EXERCISE OBJECTIVE: Shift the coordinates by adding 64 to every number in them, and write out again only the material from the line with "Sayonara Wild Hearts, Stray, and" to the line with "Prime Video Releases", both lines included, leaving all other text as it is.

EXTRACTED INFORMATION:
▼▼▼

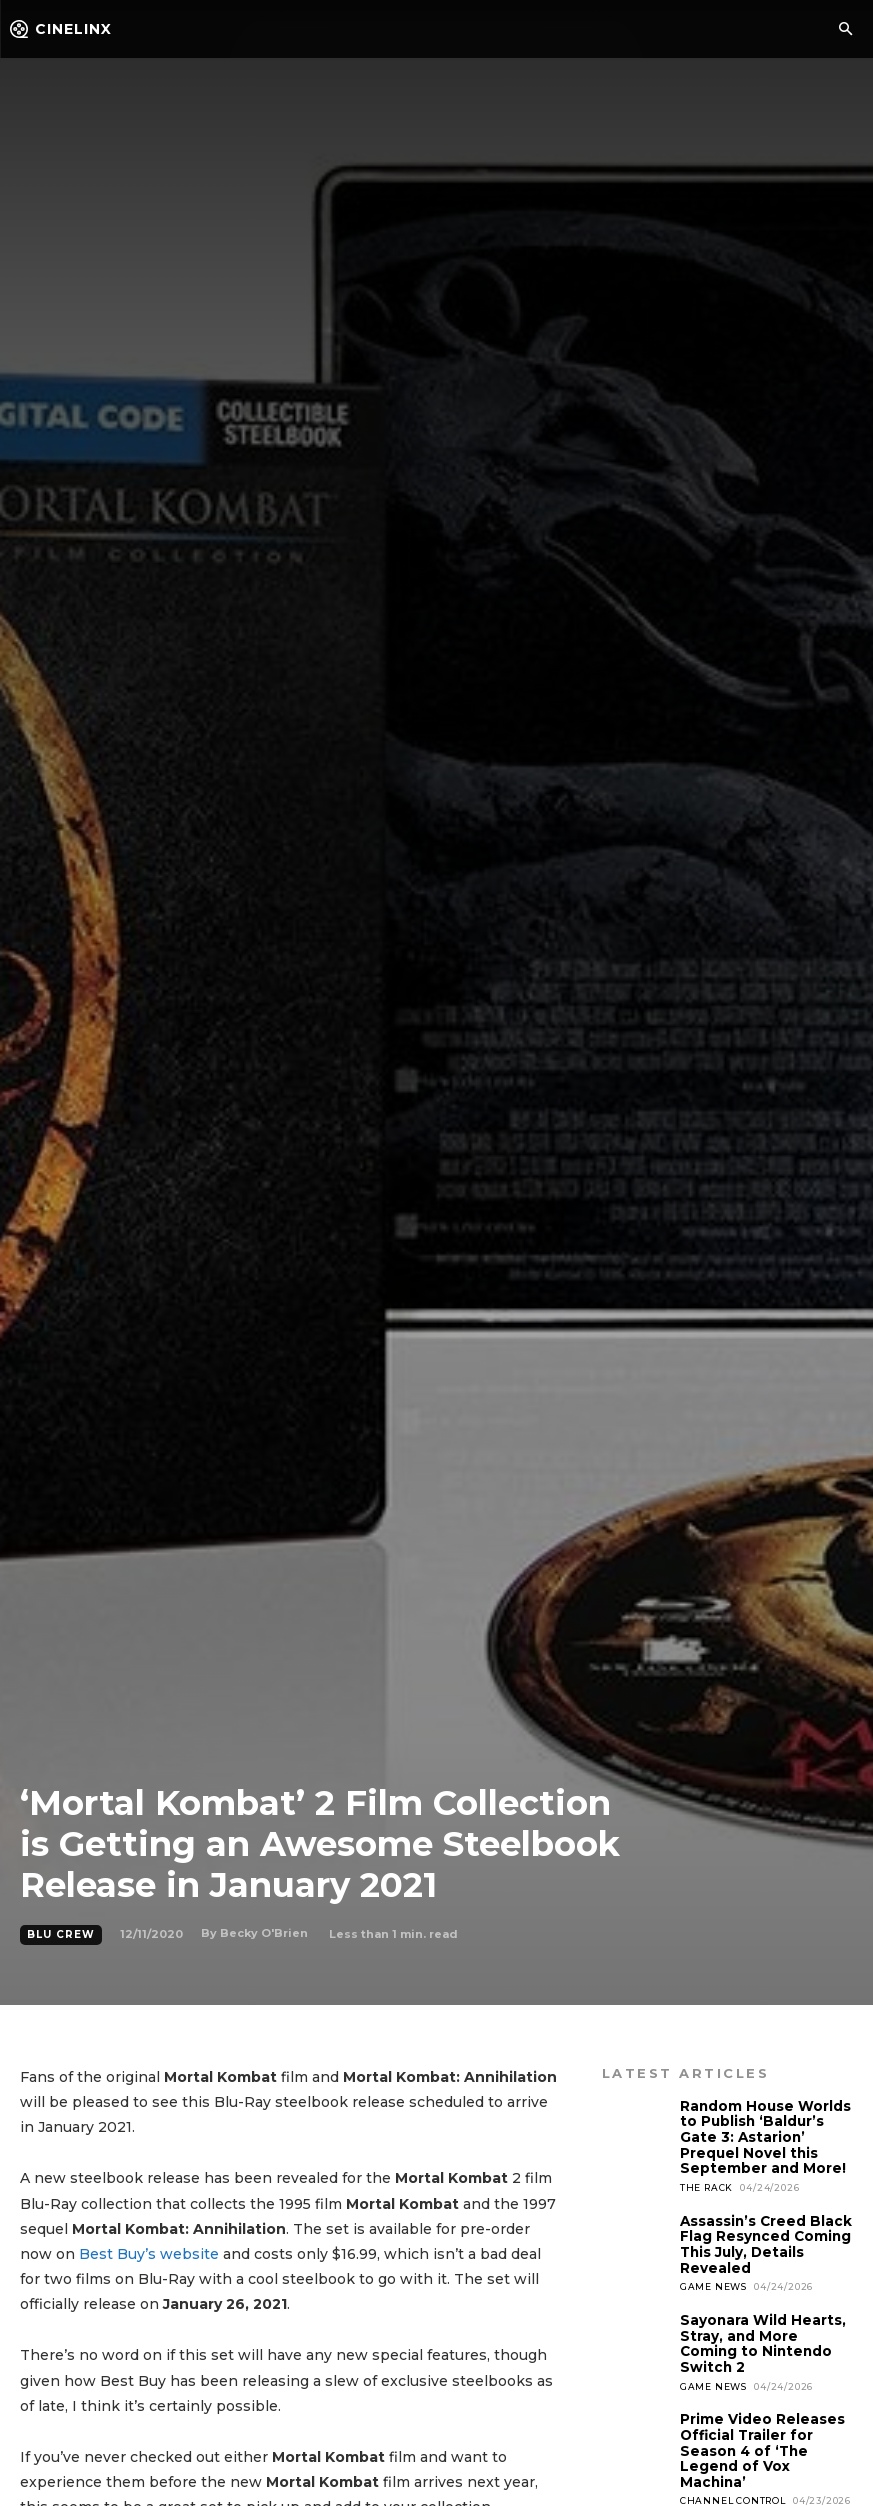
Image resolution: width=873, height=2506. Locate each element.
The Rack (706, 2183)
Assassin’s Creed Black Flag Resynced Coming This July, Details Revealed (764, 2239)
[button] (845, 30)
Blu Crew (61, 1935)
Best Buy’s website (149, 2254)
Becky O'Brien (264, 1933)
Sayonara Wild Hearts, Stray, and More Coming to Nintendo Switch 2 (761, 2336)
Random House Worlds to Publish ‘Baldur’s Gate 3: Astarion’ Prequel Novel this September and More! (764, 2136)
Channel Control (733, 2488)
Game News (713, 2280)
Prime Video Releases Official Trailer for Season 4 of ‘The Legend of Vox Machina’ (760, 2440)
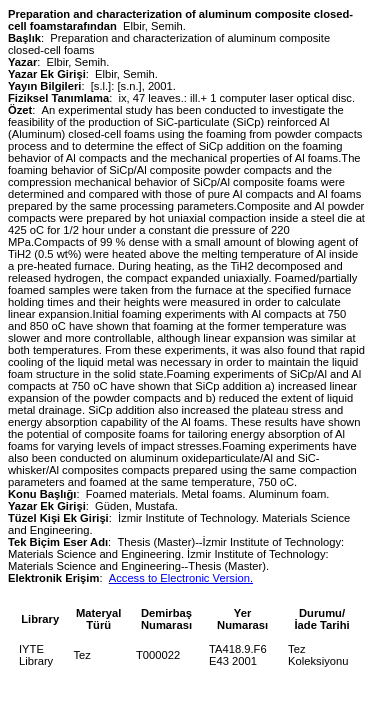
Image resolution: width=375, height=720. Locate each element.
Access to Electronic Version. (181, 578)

▲▲▲
▼▼▼

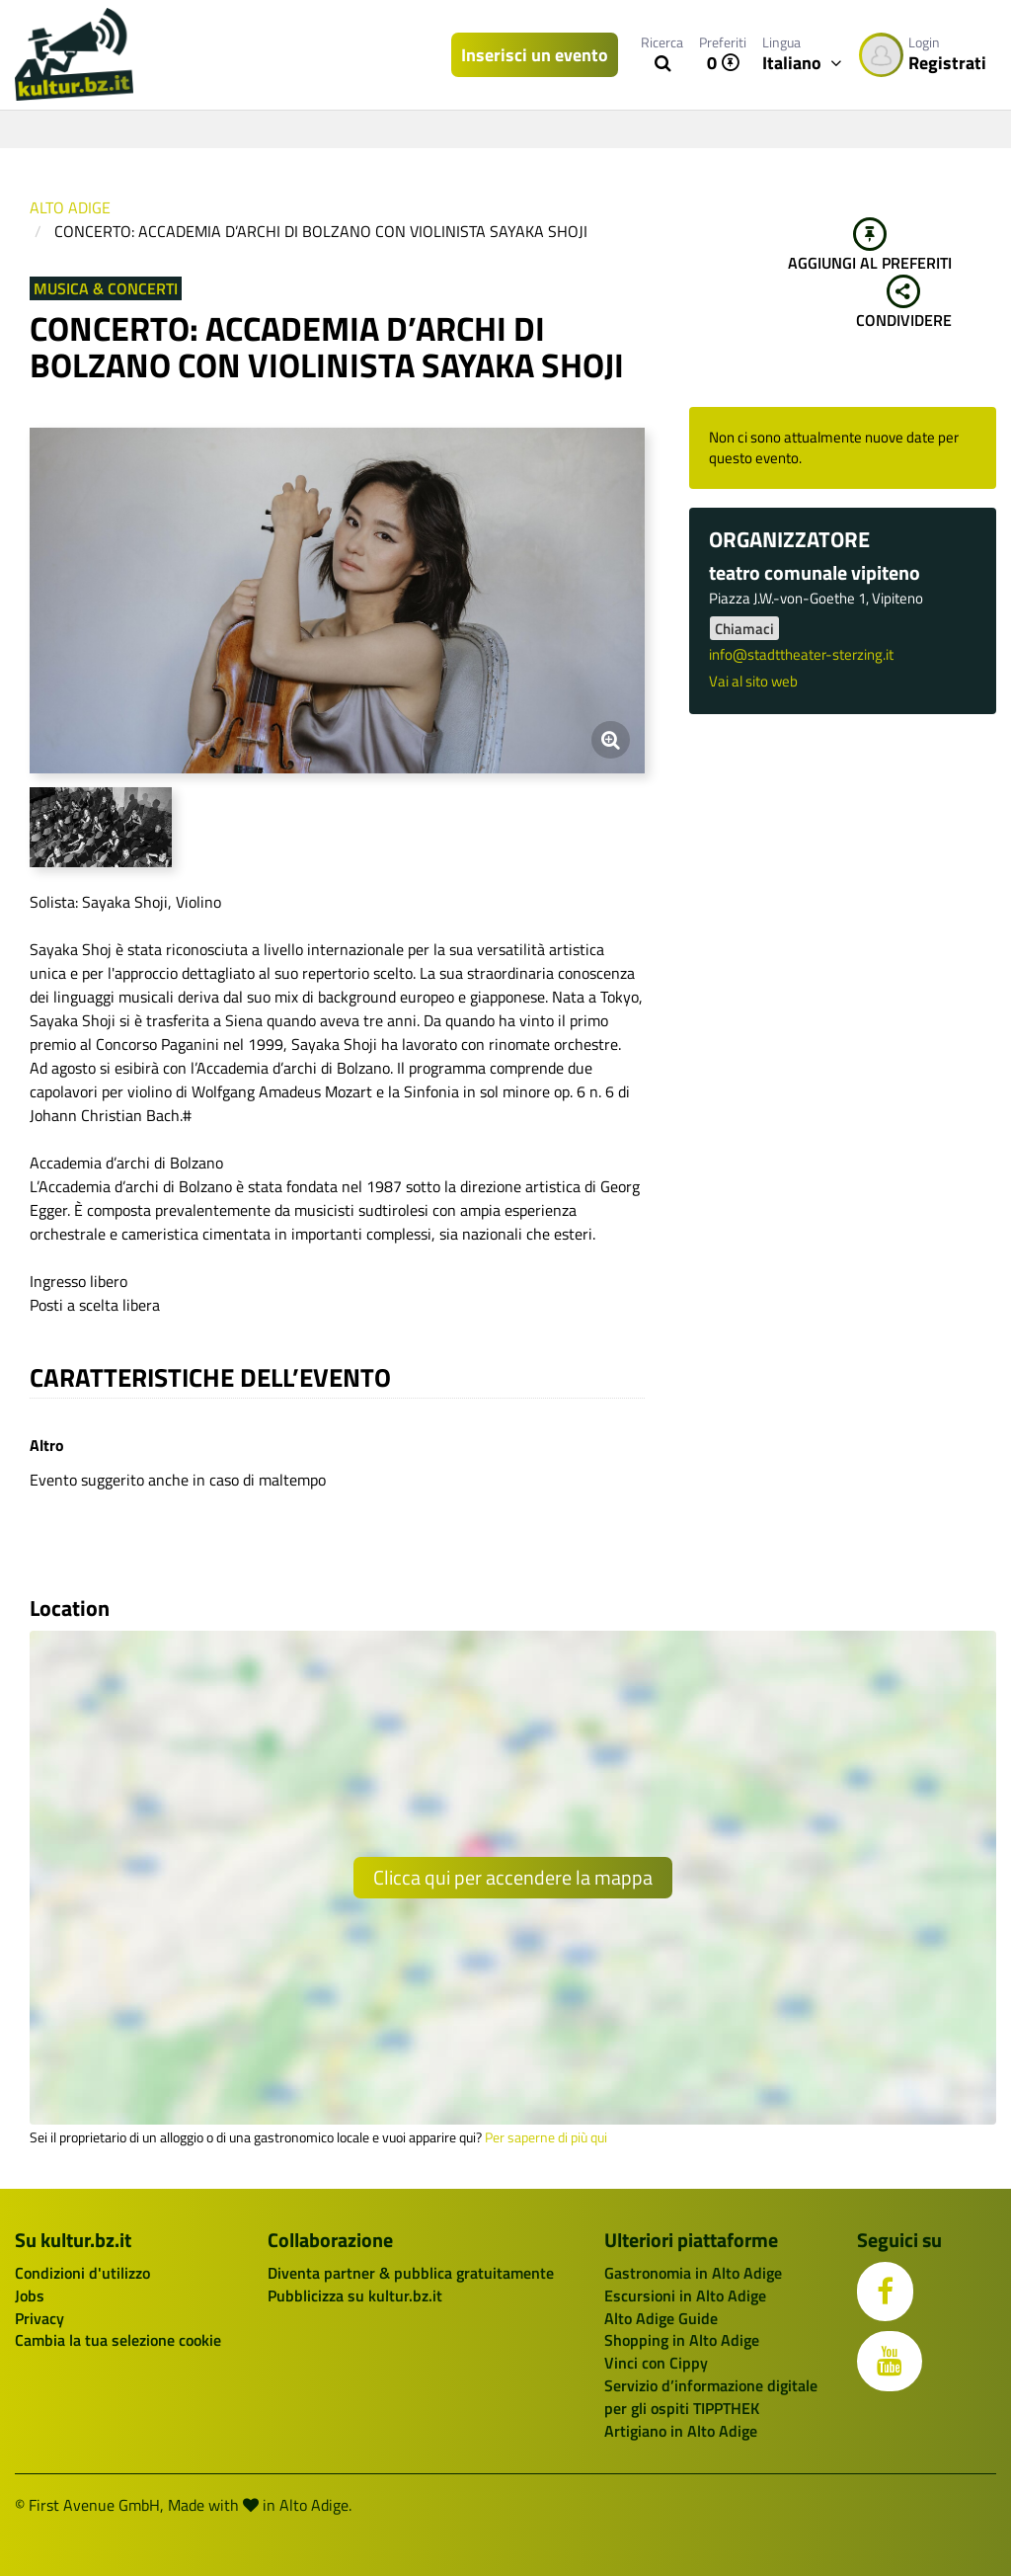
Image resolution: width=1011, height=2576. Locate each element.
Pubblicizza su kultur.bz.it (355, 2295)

▲▲▲

EXERCISE OUTPUT:
Sayonara Wild Hearts, Stray, and More Coming to Nintendo Switch 2 (825, 2400)
Random House Worlds to Publish ‘Baldur’s Gate 3: Astarion’ Prequel Novel this September and More! (828, 2200)
Channel Control (797, 2552)
Game News (777, 2344)
Prime Video Releases Official Trailer for Season 4 of ‘The Legend of Vox Machina’ (824, 2504)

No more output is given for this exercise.